Volume 35, Issue 11, Pages 1475-1578 (13 March 2017)
Investigating adverse events following immunisation with pneumococcal polysaccharide vaccine using electronic General Practice data
Original Research Article
L. Trinh, K. Macartney, P. McIntyre, C. Chiu, A. Dey, R. Menzies
In early 2011, following an increased number of reports of severe vaccine-related injection site reactions, Australian authorities recommended against administering repeat doses of the 23-valent pneumococcal polysaccharide vaccine (23vPPV) in otherwise healthy adults. The aim of this study was to assess a source of electronic medical record data from primary care providers (General Practitioners, GPs), for validity and ability to retrospectively detect this adverse event signal.
The General Practice Research Network (GPRN) holds data routinely collected from a representative sample of Australian GPs. Data were extracted on persons 18 years or older who had received at least one dose of 23vPPV or influenza vaccine (as comparator) between January 2002 and June 2012. Increases above background levels were assessed using 95% confidence intervals of reaction rates, calculated from the Poisson distribution of counts.
There was an average of 253 practices and 532 GPs contributing data per year. Over the study period there were 95,760 recorded 23vPPV administrations and 823 reactions, of which 233 were local. For influenza vaccine the numbers were 683,829 doses, 3001 and 387 respectively. Patterns of vaccinations and reactions were consistent with known safety profiles. There were 3 local reactions following 23vPPV in early 2011 (235/100,000 doses, 95% CI 49–717), which was not significantly different to the historical average (260, 225–298). We estimate that this system could have detected a 3-fold increase over background levels.

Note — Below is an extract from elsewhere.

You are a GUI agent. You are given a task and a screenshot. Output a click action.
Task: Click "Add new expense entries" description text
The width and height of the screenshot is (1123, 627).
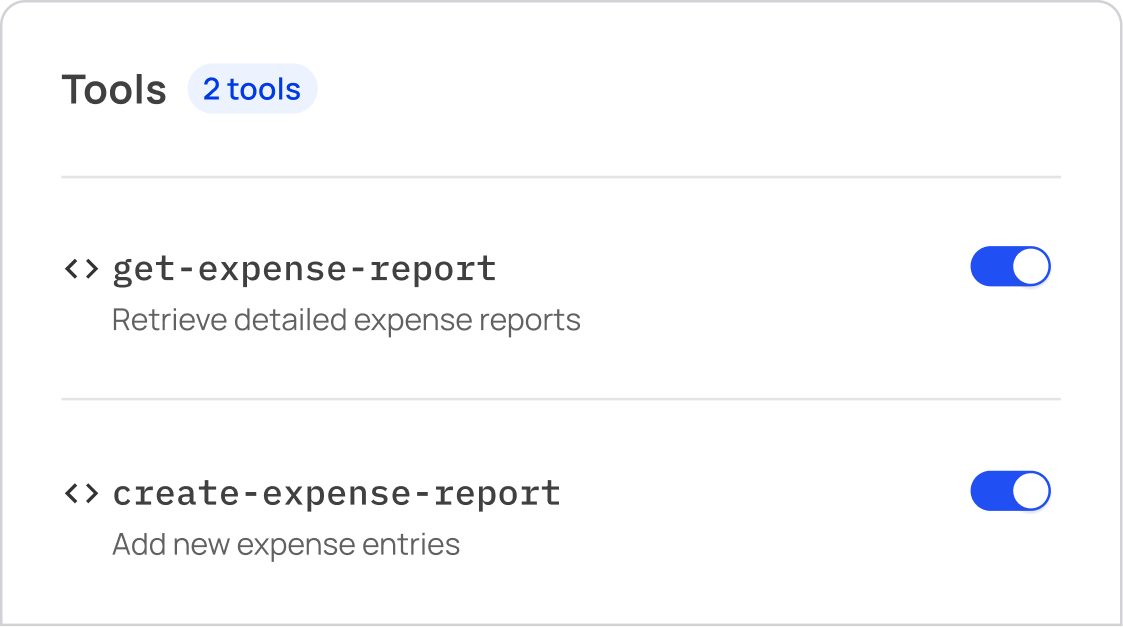pos(286,544)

Using GP consultation data, we were unable to confirm an increase in local reactions detected by passive surveillance, suggesting that this apparent signal was artefactual. GP consultation data captures large numbers of vaccine recipients and medically attended adverse reactions at low cost. If available in a timely manner and expanded, this system has significant potential for use in validation of apparent signals from passive surveillance.